What Rima didn’t find: the dollhouse for Ice City; the tickets she’d been given for the leashless dogs; the first page of the onionskin letter.
She had managed to find another onionskin letter that appeared to be from the same woman:
21200 Old Santa Cruz Hwy
Holy City, California 95026
May 4, 1983
Dear Maxwell Lane:
Expect you got my letter of April 20th even though you didn’t respond. I meant no insult, hope none was taken. Expect you are just real busy with your crime solving. Me, I feed the cats (did I mention I have twenty-two of them?), let the ones outside in, put the ones inside out, repeat, repeat, repeat until the sun goes down. Drop by anytime, is what I tell people. Here I’ll be.

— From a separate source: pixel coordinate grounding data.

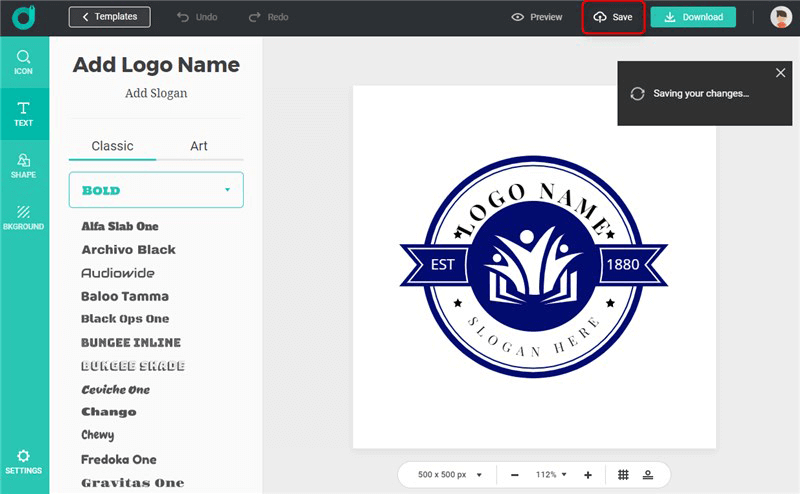Toggle the alignment guide icon
This screenshot has height=494, width=800.
tap(648, 475)
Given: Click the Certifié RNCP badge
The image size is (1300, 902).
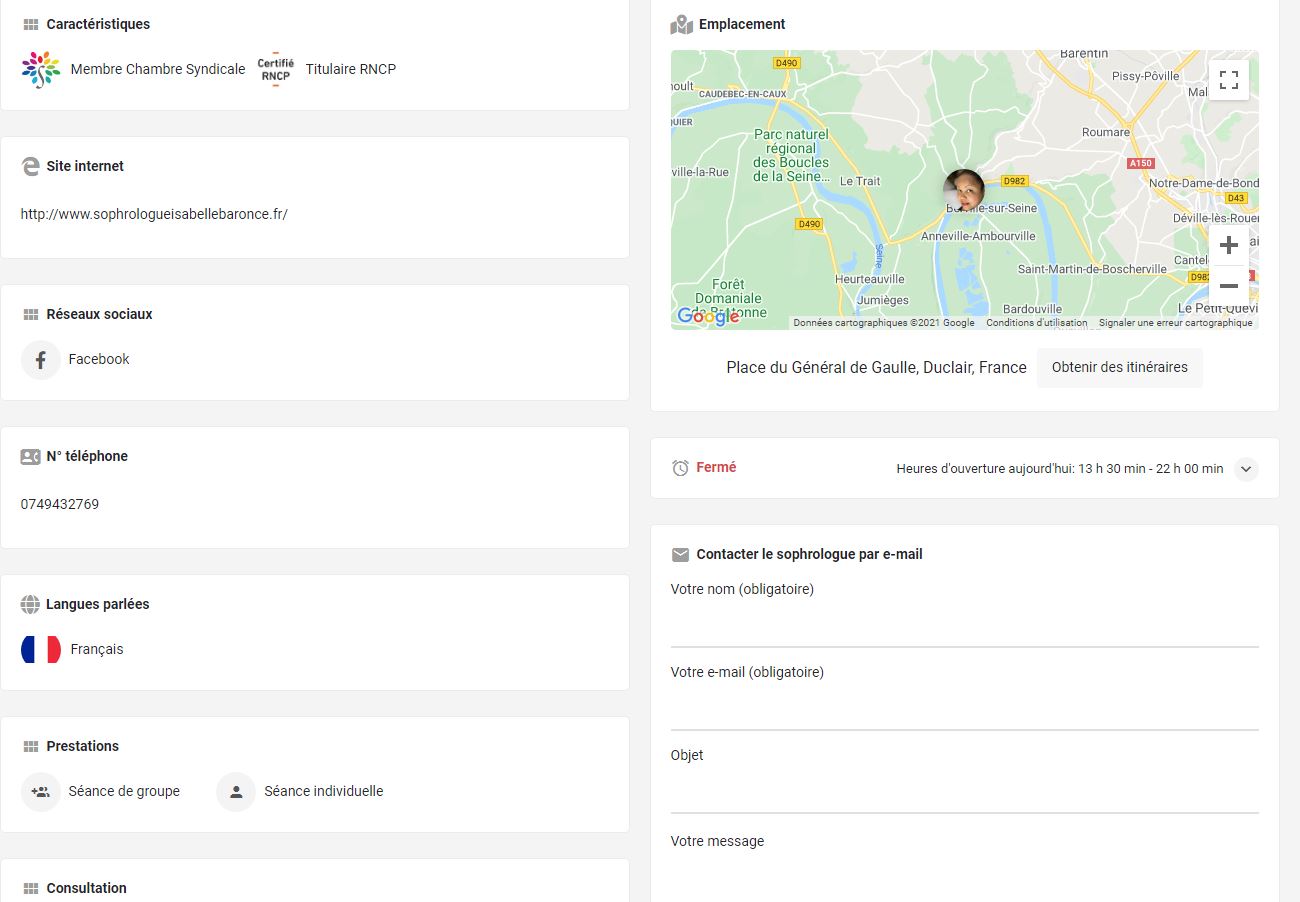Looking at the screenshot, I should pyautogui.click(x=275, y=70).
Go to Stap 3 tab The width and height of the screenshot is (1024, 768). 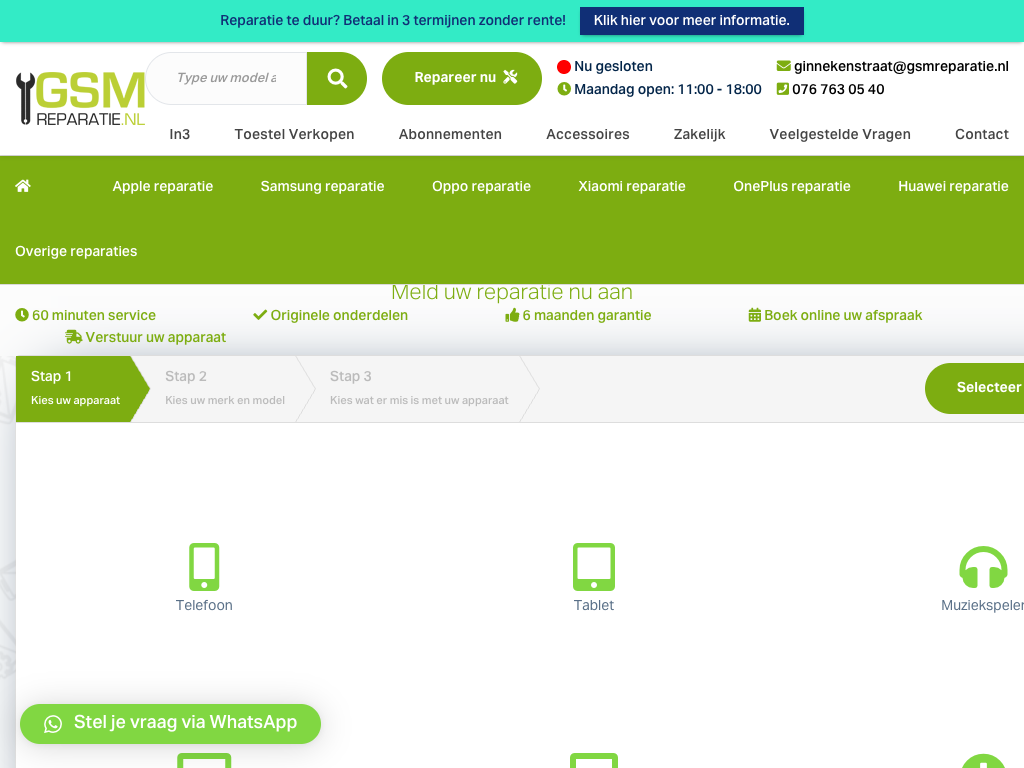pos(419,388)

Looked at the book again, by the way, since I wrote. It just doesn’t seem like your others. Not in a bad way, but it unsettles me. Like maybe my copy is missing a chapter.
Of course, I’m no detective. Probably you got it right, after all. You read people real well, and no one’s ever accused me of the same. Would I be here if I did? I’ve always liked you, but you probably aren’t impressed by that. You’ve always been too hard on yourself. You couldn’t have known what would happen.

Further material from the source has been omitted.